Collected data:

'''

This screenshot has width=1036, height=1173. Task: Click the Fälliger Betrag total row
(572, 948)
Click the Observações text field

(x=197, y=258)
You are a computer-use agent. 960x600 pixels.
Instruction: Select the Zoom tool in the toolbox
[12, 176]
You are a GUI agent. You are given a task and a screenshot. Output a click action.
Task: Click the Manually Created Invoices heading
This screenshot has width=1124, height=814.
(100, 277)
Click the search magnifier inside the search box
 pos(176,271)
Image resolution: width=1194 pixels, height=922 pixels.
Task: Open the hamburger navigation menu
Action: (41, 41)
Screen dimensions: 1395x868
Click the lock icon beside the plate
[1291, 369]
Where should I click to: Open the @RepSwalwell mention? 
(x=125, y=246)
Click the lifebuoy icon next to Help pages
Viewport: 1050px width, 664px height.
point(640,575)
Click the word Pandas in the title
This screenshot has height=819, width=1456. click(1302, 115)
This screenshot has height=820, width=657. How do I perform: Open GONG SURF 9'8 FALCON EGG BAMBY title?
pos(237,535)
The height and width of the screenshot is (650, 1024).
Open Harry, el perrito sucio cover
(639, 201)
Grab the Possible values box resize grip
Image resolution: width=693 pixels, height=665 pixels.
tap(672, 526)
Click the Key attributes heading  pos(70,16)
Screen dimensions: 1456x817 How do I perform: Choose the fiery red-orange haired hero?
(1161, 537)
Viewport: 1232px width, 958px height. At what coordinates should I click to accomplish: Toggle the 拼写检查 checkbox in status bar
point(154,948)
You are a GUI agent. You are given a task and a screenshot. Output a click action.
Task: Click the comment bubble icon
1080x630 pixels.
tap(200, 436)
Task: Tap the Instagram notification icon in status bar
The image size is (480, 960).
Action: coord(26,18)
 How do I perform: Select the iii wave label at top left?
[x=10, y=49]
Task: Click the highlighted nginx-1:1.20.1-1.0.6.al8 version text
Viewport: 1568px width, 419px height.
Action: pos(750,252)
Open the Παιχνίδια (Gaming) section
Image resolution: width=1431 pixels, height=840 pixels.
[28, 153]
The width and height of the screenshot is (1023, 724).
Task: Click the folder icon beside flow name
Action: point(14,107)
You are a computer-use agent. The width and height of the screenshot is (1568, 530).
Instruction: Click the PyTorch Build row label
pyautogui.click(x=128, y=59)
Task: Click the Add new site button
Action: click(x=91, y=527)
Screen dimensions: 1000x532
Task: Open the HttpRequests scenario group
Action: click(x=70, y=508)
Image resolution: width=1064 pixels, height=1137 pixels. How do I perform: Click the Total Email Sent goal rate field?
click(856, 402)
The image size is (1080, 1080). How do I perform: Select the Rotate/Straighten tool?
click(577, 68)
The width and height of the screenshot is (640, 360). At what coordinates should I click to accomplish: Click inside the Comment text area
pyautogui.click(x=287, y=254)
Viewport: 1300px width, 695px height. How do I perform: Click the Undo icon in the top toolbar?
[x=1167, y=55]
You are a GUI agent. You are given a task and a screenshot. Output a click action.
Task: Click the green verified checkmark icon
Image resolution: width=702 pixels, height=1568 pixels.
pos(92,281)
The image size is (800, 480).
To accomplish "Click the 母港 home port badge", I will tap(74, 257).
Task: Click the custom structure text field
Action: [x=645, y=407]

'''

WHAT IS EXPECTED:
Your answer should consist only of the lines from the one with "The width and height of the screenshot is (640, 360)." through the last line of the entries above, retyped exactly.

COMPLETED EXERCISE:
The width and height of the screenshot is (640, 360). At what coordinates should I click to accomplish: Click inside the Comment text area
pyautogui.click(x=287, y=254)
Viewport: 1300px width, 695px height. How do I perform: Click the Undo icon in the top toolbar?
[x=1167, y=55]
You are a GUI agent. You are given a task and a screenshot. Output a click action.
Task: Click the green verified checkmark icon
Image resolution: width=702 pixels, height=1568 pixels.
pos(92,281)
The image size is (800, 480).
To accomplish "Click the 母港 home port badge", I will tap(74, 257).
Task: Click the custom structure text field
Action: [x=645, y=407]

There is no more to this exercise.